Le président de l’époque Donald Trump et le Premier ministre indien Narendra Modi à New Delhi le 25 février 2020.
Mandel Ngan / AFP / Getty Images

«L’année dernière, le gouvernement a intensifié sa répression contre les manifestants opposés à une loi discriminatoire sur la citoyenneté et arrêté des dizaines de journalistes qui ont critiqué la réponse officielle à la pandémie. L’indépendance judiciaire est également mise à rude épreuve », écrivent Repucci et Slipowitz. «Sous Modi, l’Inde semble avoir abandonné son potentiel de servir de leader démocratique mondial, élevant les intérêts nationalistes hindous étroits au détriment de ses valeurs fondatrices d’inclusion et d’égalité des droits pour tous.»

Ces déclins notables, dans la plus ancienne démocratie du monde et dans sa plus grande, sont extrêmement importants. Ils représentent une grave érosion démocratique pour 1,7 milliard de personnes au total, ce qui se traduit par des souffrances humaines à grande échelle et des restrictions à la liberté.

Cela signifie également que l’hégémonie actuelle du monde et l’une de ses plus importantes puissances montantes sont moins disposées à lutter pour la démocratie en dehors de leurs frontières, ce qui est particulièrement important compte tenu des autres conclusions du rapport. Bon nombre des pays qui ont connu des baisses de liberté étaient des nations plus petites de la catégorie «partiellement libres» – des gouvernements potentiellement plus sensibles aux pressions diplomatiques des grandes puissances. Les pays non démocratiques tels que la Chine sont de plus en plus disposés à se prononcer pour soutenir des autocrates amis.

«L’exportation par Pékin de tactiques antidémocratiques, de coercition financière et d’intimidation physique a conduit à une érosion des institutions démocratiques et des protections des droits de l’homme dans de nombreux pays», écrivent Repucci et Slipowitz. «Les mécanismes que les démocraties utilisent depuis longtemps pour tenir les gouvernements responsables des violations des normes des droits de l’homme et du droit international sont affaiblis et subvertis, et même les violations les plus flagrantes du monde, telles que la stérilisation forcée à grande échelle des femmes ouïghoures. [in China], ne sont pas soumis à une réponse ou à une punition bien coordonnée. »
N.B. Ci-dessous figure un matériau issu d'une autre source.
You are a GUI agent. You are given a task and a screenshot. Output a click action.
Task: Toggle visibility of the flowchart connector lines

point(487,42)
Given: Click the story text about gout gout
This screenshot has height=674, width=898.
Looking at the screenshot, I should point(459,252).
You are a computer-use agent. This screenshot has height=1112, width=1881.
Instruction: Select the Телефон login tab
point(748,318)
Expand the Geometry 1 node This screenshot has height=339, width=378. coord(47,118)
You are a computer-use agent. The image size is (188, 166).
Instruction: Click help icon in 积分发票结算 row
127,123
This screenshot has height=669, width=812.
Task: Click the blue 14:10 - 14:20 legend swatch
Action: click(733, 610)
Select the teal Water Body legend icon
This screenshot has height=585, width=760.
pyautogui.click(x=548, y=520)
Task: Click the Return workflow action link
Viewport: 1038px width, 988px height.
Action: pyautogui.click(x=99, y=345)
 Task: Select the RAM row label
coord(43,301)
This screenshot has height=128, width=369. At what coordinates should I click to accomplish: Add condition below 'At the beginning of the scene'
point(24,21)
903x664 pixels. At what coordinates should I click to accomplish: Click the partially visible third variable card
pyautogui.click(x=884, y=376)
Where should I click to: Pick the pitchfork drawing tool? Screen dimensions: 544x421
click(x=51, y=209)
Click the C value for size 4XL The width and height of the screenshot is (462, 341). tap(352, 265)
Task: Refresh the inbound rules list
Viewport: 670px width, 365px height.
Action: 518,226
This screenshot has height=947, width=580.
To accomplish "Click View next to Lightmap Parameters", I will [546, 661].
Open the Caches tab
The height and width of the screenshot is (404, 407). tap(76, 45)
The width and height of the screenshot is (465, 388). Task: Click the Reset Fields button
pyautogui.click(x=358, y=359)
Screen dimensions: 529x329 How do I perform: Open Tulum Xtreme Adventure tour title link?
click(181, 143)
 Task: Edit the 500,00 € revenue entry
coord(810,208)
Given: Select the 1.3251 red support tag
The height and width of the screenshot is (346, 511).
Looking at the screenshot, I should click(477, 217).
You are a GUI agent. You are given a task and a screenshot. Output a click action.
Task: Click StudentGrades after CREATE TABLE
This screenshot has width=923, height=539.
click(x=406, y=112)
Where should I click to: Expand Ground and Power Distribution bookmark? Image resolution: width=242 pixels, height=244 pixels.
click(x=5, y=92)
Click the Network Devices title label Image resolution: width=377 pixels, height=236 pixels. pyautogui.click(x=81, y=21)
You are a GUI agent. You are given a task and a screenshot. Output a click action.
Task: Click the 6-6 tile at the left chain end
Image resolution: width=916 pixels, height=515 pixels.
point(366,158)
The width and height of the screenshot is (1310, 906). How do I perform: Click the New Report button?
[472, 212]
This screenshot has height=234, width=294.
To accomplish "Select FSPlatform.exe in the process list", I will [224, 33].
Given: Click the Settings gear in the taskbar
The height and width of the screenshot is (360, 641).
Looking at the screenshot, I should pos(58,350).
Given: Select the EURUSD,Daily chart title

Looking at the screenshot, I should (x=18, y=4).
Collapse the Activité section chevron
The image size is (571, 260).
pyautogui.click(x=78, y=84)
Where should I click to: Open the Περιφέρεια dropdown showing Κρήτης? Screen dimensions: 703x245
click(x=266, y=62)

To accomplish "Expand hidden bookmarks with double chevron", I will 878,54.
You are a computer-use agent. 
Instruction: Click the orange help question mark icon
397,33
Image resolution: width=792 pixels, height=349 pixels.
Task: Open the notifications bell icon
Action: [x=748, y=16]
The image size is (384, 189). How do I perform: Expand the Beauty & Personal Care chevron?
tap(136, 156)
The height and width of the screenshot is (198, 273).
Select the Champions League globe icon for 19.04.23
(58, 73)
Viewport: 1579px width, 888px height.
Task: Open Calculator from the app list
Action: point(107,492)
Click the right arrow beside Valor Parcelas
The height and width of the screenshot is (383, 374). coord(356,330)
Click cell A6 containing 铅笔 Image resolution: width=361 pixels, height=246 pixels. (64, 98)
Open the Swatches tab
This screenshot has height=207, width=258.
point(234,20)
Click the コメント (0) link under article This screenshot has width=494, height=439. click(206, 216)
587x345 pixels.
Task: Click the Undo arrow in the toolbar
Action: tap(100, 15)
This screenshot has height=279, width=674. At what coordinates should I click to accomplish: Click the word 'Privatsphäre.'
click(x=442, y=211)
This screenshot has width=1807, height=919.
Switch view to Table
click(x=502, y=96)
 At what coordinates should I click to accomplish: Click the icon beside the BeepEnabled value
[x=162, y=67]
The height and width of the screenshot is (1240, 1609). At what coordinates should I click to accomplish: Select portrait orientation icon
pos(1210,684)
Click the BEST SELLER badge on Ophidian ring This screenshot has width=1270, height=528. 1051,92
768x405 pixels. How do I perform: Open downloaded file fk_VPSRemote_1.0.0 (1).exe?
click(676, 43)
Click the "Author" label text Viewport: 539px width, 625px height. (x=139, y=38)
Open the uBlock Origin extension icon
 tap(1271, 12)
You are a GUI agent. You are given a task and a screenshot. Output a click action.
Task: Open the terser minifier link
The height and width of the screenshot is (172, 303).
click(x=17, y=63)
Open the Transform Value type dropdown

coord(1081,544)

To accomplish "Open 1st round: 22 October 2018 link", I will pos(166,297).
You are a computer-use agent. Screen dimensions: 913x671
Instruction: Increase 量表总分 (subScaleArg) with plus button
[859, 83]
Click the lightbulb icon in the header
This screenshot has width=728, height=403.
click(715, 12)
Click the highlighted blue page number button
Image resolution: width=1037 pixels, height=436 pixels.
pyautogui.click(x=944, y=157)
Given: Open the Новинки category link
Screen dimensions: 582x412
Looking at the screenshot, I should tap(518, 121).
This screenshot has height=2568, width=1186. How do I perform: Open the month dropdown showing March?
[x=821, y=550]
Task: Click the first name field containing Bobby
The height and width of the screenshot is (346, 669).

Le lien entre le régime intérieur d’un pays et sa politique étrangère n’est pas toujours simple: les démocraties, y compris les États-Unis, ont une longue expérience en matière de soutien aux violations des droits de l’homme à l’étranger et de les commettre. Il est important de ne pas blanchir cela.

Mais en même temps, il est assez clair que le déclin des protections démocratiques à l’intérieur des frontières d’un pays le rend moins susceptible de protéger et de promouvoir la démocratie à l’échelle internationale.

En ce sens, la lutte contre les forces antidémocratiques aux États-Unis – la faction Trumpiste du GOP au premier rang d’entre elles – n’est pas seulement une question américaine. Cela affecte les gens du monde entier.